Свистнув у дома «ваньку», я помчался к знакомому дому на Мойке, заранее предвкушая встречу с Полиной. Ветер безжалостно бил мне в лицо вперемешку с ледяным дождем, но я, казалось, не замечал его, со стороны, вероятно, напоминая помешанного. Встреченный стареньким слугою, я попросил его доложить обо мне генералу, и был сопровожден в гостиную, где с нетерпением ожидал появления Матвея Ильича.
— А, подпоручик, — радушно воскликнул Кашин, жестом прося меня усаживаться поудобнее. — Слыхал, будто уезжали вы на родину по болезни родных?

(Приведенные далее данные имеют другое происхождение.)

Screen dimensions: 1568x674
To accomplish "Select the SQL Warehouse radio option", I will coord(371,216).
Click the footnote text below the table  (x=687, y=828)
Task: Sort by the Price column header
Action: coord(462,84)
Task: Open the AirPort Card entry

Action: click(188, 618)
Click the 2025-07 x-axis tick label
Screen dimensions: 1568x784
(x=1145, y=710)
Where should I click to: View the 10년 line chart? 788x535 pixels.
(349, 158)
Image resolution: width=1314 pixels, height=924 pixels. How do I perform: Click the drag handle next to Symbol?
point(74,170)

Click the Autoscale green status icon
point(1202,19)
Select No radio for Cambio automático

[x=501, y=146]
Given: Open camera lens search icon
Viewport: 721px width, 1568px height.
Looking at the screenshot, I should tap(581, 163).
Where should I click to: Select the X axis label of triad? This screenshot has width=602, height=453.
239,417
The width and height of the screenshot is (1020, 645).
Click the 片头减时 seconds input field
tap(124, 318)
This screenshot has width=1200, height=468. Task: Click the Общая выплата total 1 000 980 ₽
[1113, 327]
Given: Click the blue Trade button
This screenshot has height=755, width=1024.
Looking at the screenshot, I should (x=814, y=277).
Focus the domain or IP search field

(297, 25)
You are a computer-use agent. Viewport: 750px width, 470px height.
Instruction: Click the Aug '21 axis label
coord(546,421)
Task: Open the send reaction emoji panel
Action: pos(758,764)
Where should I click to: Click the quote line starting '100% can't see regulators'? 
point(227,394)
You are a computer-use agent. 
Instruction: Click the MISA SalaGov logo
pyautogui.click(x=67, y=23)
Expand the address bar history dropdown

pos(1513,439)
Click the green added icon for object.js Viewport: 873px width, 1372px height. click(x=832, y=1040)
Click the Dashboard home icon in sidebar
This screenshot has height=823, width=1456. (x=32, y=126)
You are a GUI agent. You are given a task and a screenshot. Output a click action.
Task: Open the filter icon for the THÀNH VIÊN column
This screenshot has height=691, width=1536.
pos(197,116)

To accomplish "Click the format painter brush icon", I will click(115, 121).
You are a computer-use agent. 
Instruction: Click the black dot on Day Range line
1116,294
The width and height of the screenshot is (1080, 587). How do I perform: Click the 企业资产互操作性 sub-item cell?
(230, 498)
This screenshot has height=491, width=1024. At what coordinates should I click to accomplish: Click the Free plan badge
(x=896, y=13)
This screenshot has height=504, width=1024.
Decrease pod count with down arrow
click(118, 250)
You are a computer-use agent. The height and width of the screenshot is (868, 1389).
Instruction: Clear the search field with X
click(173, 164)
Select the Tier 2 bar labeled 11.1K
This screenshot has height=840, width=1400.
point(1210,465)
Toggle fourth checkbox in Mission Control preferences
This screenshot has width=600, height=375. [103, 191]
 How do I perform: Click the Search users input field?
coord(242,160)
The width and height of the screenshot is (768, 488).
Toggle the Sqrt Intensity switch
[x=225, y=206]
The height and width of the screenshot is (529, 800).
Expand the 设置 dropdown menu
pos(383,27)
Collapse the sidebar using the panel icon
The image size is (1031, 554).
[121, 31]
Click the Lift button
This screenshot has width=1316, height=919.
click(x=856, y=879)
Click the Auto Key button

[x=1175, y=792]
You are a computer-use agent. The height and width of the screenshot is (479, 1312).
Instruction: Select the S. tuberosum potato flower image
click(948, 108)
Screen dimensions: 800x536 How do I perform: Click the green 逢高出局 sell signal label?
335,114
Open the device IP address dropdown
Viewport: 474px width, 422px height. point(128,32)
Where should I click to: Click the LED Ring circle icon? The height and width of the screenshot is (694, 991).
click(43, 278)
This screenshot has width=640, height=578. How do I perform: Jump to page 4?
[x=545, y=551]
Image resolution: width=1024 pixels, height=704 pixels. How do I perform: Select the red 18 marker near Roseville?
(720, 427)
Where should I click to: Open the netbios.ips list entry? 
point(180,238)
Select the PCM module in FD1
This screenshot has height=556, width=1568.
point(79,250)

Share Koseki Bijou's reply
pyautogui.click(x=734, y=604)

— Да, благодарю вас, матушка поправляется, — пытаясь обуздать охватившее меня волнение, как можно спокойнее отвечал я. — Все ли у вас благополучно? Погода ужасная, надеюсь, все здоровы?
— Бог милостив, все здоровы, — несколько сник генерал. — Да вы, верно, голубчик, не меня, старика, пришли проведать, а Полину? Ну-ну, вижу по глазам, меня, брат, не проведешь! Сейчас прискачет, ланюшка моя… Ты вот что, друг мой, — несколько интимно склонился ко мне Кашин, понизив голос. — Просьба у меня к тебе есть, правда, несколько деликатная… — Он замялся. — Что-то неладно с ней в последнее время, ипохондрия какая-то, что ли, черт ее задери. Но ты пойми, одно дело — грустить в тридцать лет, а тут — совсем еще девочка, казалось бы, живи да радуйся, ан нет! — Матвей Ильич негодующе прихлопнул себя по ляжкам. — Так вот, попросить тебя хочу. Человек ты, я вижу, простой, душевный, и к дочери моей с симпатией относишься… Порасспроси ее, может, тебе что скажет? Я уж говорил с Владимиром, да не открылась она ему, как он ни хитрил.
— Матвей Ильич, — с жаром произнес я, — поверьте, для вас и Полины Матвеевны я готов решительно на все. Мы не так давно знакомы, о чем я весьма сожалею, но, прошу верить мне, готов сделать все, что только может зависеть от меня ради ее благополучия и счастья!
— Верю, братец, верю, — успокоенно откинулся в кресло генерал. — Но ты, однако ж, того!.. — Он шутливо погрозил мне пальцем. — Голову ей не морочь, не до глупостей сейчас! Ладно, пойду, сам ее кликну!
И вот, наконец, тихим, почти воздушным шагом в гостиную вошла та, которая уже несколько недель заставляла трепетать мое несчастное сердце. Увидев Полину, я сразу же отметил ее необычайную бледность, впрочем, удивительно к ней идущую, и какую-то сурьезность. Удивляясь невнимательности обычно проницательного фон Мерка, я, пылая, подошел к ней и почтительно прикоснулся губами к ее почти фарфоровой руке, с трудом ограничивая себя одним поцелуем.
— Рада вашему возвращению, Павел Никитич, — сдержанно улыбнулась Полина. — Papa уже сообщил мне, что с вашей матушкой все хорошо, позвольте мне разделить с вами это облегчение. К тому же, не стану скрывать, мне немного не хватало вашей искренности и открытости.